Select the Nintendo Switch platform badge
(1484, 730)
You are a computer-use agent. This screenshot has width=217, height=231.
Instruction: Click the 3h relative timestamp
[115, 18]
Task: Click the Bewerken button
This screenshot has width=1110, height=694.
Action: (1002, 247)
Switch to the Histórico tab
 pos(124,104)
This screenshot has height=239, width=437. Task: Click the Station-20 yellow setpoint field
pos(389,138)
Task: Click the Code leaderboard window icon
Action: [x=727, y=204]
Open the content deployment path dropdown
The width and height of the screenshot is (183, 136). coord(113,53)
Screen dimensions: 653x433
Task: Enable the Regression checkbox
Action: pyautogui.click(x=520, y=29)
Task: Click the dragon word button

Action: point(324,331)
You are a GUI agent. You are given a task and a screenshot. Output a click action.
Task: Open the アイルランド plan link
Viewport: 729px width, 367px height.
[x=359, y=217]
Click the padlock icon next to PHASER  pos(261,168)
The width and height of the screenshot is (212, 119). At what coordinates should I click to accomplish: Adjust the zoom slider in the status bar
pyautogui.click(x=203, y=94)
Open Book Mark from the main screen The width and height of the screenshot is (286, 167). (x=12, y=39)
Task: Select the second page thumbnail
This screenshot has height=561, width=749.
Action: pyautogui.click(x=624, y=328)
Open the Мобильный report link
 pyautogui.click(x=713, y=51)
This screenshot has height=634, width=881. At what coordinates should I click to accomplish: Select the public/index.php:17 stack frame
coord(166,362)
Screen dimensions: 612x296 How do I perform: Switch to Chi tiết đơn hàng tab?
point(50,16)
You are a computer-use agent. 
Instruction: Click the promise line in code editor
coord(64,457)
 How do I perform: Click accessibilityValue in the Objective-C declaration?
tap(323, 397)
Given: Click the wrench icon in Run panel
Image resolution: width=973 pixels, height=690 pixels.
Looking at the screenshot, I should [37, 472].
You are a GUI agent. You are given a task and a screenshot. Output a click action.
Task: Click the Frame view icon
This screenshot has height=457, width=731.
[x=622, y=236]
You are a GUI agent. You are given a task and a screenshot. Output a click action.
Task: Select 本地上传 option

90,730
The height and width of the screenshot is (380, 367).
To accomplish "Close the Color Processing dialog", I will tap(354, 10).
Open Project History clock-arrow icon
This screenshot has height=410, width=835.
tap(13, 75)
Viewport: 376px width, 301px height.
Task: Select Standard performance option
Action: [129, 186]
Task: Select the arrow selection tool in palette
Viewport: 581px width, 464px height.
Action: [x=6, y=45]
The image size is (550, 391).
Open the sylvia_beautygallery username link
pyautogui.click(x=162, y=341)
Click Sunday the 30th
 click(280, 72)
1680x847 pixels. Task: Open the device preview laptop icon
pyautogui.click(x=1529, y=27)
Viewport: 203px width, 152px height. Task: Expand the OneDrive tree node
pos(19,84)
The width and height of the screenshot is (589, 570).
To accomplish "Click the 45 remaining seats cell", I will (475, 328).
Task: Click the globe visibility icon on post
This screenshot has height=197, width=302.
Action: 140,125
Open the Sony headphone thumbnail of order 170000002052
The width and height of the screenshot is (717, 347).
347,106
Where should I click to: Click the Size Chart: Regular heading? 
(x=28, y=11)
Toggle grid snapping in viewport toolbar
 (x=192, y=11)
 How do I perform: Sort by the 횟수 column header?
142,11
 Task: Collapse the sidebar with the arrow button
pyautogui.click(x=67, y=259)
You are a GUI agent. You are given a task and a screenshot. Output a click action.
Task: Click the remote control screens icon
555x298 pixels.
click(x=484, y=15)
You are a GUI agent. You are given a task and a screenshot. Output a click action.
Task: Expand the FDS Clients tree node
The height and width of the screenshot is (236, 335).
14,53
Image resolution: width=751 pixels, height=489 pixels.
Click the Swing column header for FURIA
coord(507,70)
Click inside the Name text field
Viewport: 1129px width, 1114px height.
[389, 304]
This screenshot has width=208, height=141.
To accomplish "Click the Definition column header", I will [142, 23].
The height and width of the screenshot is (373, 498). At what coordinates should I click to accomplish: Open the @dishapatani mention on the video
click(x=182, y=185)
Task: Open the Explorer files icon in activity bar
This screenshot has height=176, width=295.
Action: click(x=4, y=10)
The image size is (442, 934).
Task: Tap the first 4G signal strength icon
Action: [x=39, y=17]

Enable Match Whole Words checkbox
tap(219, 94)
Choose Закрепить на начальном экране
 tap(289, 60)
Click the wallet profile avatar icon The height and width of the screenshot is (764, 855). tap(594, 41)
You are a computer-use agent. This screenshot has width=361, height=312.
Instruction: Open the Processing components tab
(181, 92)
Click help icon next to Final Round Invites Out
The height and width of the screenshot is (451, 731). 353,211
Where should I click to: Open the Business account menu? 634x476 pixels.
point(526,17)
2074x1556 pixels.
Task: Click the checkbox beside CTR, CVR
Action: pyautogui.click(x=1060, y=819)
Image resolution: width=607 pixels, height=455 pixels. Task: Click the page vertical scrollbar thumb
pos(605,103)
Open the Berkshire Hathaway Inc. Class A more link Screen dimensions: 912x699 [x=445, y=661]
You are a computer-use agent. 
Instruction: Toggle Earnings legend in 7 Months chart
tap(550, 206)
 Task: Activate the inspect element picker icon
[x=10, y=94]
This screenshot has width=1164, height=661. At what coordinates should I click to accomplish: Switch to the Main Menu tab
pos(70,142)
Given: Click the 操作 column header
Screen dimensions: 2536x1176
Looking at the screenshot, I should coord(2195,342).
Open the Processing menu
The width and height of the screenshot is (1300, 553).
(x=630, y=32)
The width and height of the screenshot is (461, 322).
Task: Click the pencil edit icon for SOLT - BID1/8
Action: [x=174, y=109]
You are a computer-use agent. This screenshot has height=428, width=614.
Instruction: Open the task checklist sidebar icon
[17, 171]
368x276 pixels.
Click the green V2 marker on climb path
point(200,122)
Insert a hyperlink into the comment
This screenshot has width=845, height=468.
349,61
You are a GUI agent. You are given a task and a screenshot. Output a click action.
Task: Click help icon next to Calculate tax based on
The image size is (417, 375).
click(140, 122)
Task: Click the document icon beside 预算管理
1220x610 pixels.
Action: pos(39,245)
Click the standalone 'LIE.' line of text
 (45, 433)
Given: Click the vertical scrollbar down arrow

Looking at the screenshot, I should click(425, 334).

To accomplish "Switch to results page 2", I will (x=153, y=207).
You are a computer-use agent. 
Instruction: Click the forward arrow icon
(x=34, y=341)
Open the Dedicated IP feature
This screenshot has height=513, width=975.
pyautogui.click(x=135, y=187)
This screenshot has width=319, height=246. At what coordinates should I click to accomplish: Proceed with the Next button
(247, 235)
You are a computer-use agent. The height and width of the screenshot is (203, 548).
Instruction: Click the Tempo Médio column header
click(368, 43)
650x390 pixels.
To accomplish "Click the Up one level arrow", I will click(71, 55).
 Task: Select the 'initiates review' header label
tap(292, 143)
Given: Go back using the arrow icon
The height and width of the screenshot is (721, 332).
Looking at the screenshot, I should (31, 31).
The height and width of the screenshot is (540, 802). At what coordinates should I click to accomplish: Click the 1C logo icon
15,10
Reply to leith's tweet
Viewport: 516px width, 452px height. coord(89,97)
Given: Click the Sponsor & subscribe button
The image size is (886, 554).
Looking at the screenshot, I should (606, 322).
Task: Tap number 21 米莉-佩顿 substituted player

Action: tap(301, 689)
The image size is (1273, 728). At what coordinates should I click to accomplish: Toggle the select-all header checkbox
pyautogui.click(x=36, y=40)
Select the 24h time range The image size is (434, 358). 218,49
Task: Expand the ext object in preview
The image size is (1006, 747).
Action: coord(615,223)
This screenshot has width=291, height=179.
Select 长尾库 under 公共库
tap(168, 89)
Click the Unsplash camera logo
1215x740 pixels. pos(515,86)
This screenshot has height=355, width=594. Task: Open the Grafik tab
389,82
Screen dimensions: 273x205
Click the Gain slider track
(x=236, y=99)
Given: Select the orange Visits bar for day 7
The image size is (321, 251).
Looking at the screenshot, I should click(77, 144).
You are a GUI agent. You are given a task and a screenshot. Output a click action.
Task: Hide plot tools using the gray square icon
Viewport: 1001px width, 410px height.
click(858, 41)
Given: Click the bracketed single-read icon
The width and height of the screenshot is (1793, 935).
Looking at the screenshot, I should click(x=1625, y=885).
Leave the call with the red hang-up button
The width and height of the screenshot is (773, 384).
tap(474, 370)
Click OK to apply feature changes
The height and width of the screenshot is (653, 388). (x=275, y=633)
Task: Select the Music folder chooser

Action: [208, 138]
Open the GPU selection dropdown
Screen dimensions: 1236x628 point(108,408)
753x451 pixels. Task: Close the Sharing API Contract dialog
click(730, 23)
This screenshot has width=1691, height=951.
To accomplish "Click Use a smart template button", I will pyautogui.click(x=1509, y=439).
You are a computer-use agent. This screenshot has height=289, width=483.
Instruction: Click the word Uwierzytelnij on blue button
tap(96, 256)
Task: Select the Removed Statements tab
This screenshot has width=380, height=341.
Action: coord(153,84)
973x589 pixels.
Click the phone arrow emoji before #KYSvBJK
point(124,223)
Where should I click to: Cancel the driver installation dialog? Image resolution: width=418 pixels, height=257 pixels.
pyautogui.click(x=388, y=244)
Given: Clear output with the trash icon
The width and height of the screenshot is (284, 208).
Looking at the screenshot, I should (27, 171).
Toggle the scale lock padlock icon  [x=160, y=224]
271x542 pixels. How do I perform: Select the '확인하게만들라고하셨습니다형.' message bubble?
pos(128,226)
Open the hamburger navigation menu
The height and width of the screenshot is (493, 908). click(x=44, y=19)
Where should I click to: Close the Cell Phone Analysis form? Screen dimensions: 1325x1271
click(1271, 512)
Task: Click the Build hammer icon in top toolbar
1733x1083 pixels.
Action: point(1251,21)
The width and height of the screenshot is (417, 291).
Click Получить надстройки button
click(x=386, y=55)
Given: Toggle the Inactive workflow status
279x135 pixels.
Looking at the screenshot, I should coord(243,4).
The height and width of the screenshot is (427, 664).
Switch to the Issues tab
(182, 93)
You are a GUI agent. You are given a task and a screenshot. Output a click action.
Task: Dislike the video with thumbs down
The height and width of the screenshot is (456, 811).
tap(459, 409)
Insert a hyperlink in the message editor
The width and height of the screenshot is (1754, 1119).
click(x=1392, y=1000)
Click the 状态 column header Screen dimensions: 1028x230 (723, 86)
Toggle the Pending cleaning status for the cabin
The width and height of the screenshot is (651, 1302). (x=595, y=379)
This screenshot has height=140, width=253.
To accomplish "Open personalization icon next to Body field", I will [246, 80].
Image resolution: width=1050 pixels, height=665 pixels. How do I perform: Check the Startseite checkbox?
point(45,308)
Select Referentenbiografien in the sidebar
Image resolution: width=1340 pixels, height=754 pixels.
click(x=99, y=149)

__Work to do__
Give everything above from the line containing "Where should I click to: Open" down to the line containing "Looking at the screenshot, I should coord(2195,342).", both included, as a numbered list, leaving out any blank lines.

__Solution below__
1. Where should I click to: Open the Business account menu? 634x476 pixels.
2. point(526,17)
3. 2074x1556 pixels.
4. Task: Click the checkbox beside CTR, CVR
5. Action: pyautogui.click(x=1060, y=819)
6. Image resolution: width=607 pixels, height=455 pixels. Task: Click the page vertical scrollbar thumb
7. pos(605,103)
8. Open the Berkshire Hathaway Inc. Class A more link Screen dimensions: 912x699 [x=445, y=661]
9. You are a computer-use agent. 
10. Instruction: Toggle Earnings legend in 7 Months chart
11. tap(550, 206)
12.  Task: Activate the inspect element picker icon
13. [x=10, y=94]
14. This screenshot has width=1164, height=661. At what coordinates should I click to accomplish: Switch to the Main Menu tab
15. pos(70,142)
16. Given: Click the 操作 column header
17. Screen dimensions: 2536x1176
18. Looking at the screenshot, I should coord(2195,342).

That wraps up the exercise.